Note: This post is obsolete. iMovie is now free and better than ever. I’ve edited video with Avid and Final Cut Pro, and you can, too. But these are complex, multi-layered, nuanced applications. Not only do you (or somebody who’s hiring you) have to fork over a fair number of shekels, the learning curve is crampon-worthy, especially if you’re not by training or instinct an editor.
Then there’s iMovie ’11. For years, evolving and devolving versions of iMovie came with every Mac I bought. After using it a few times I grew to hate it, because it was so mean-spirited. For one thing—and it’s a real deal-breaker—anybody who’s edited professionally can’t live without frame-accurate editing, especially audio editing. But trying to edit a simple conversation in old versions of iMovie would have made even Job say this is too much to bear.
Then I heard that the latest version, iMovie ’11, is way different. I read that a newbie can learn enough quickly to make a pretty slick vacation movie, while the journeyman can unlock some pretty cool advanced features. I went to Apple’s iMovie webpage and started exploring, and was bowled over … especially when I found out I could download it for a mere 15 bucks!

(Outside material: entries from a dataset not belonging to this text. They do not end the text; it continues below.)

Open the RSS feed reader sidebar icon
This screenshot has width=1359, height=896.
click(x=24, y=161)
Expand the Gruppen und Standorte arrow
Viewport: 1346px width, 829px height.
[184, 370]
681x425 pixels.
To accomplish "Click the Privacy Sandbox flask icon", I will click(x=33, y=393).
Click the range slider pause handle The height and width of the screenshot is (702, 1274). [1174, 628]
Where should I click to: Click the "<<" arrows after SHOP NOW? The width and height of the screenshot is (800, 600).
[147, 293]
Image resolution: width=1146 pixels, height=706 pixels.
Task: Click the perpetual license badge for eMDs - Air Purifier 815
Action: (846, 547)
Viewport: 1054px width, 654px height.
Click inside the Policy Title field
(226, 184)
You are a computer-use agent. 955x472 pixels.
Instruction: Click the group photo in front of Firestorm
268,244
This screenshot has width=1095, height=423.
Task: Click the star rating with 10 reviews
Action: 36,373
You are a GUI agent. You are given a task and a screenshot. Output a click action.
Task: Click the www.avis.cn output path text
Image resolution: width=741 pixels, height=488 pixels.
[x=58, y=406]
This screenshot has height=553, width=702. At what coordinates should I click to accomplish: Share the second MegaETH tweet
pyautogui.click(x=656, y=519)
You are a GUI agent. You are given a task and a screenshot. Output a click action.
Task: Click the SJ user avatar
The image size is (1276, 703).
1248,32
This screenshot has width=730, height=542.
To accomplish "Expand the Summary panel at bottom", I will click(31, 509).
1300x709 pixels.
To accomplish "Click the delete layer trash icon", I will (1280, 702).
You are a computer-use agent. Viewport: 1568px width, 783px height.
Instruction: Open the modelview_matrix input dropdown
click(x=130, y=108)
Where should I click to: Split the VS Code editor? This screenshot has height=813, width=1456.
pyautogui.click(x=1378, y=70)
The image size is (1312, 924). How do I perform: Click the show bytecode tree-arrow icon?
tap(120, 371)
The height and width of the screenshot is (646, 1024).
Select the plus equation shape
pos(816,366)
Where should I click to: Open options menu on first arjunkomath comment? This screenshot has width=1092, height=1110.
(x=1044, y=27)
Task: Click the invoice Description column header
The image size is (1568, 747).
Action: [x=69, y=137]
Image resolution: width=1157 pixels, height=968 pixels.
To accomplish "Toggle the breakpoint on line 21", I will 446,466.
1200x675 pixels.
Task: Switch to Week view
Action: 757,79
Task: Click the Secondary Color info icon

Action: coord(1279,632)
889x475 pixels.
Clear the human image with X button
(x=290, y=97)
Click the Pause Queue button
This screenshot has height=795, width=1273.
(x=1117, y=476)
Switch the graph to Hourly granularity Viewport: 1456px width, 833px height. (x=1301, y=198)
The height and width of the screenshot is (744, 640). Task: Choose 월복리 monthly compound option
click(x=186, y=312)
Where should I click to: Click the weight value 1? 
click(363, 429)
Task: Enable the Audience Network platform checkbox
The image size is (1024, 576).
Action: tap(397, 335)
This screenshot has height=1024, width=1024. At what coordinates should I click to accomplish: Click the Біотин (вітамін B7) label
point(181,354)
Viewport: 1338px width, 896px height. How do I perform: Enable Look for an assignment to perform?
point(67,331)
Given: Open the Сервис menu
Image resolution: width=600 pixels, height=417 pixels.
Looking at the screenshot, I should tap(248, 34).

I’d been meaning to learn iMovie for a couple of months, mostly because a guy like me who purports to know something about making online videos ought to be familiar with this common app. The opportunity came when my daughter, Lily, who is an actress and writer, wanted to make a new demo reel. Before she arrived with her footage, I played with the app, checking out basic and advanced features.
The features are impressive–too many to go into here–but one of the very best seems utterly boring yet is worth mentioning here: Help. That’s right, Help. Just choose Help from the menu and you get two buttons:
If you click on “Get Started,” you access a bunch of lessons that have lots of advice, videos, etc. If you click on “Browse Help,” you access a treasure trove of tutorials. They start out with basic clues, but you can tap a flock of disclose triangles to reveal deeper levels of information. As I tried figuring out how to do things I was used to from Final Cut Pro, the Help feature was invaluable. (If you want to steep yourself in a myriad of iMovie details, including a ton of stuff that’s not available through Help, you can always shell out a few dollars for iMovie ’11 and iDVD: The Missing Manual, which is terrific. Ironically, the book costs more than the app itself!)
Full disclosure: Lily–that’s my daughter’s name–and I resorted to Final Cut Pro to edit one of the elements of her demo, “Instructions Not Included.” That was really complex, requiring lip-syncing audio from one take to video from another take, etc., etc., etc.
But we put all the clips together in iMovie ’11. Not only did we edit clips down, we also added music and tweaked the audio and video. For example, the only version of a clip called “The Scene” we had was very, very low resolution. Not only that, the exposures were all over the place, and the audio levels (because the mike was attached to the camera, which you should avoid whenever you can) varied from thunderous to almost inaudible.
Now, of course iMovie’s video and audio correcting tools aren’t as sophisticated as Avid’s or Final Cut Pro’s, but they’re pretty impressive. And I was pretty impressed, having paid (as I keep saying in different ways) less than the $19. cost of a “black label” burger at The Crow Bar. (Then again, that burger may have the same reward-to-cost ratio as iMovie ’11.)
I could go into more detail about all the goodies iMovie ’11 offers, but you’ll have more fun if you slide over to Apple’s website and watch their iMovie ’11 pitch video. After all, what is more beguiling than an Apple pitch video?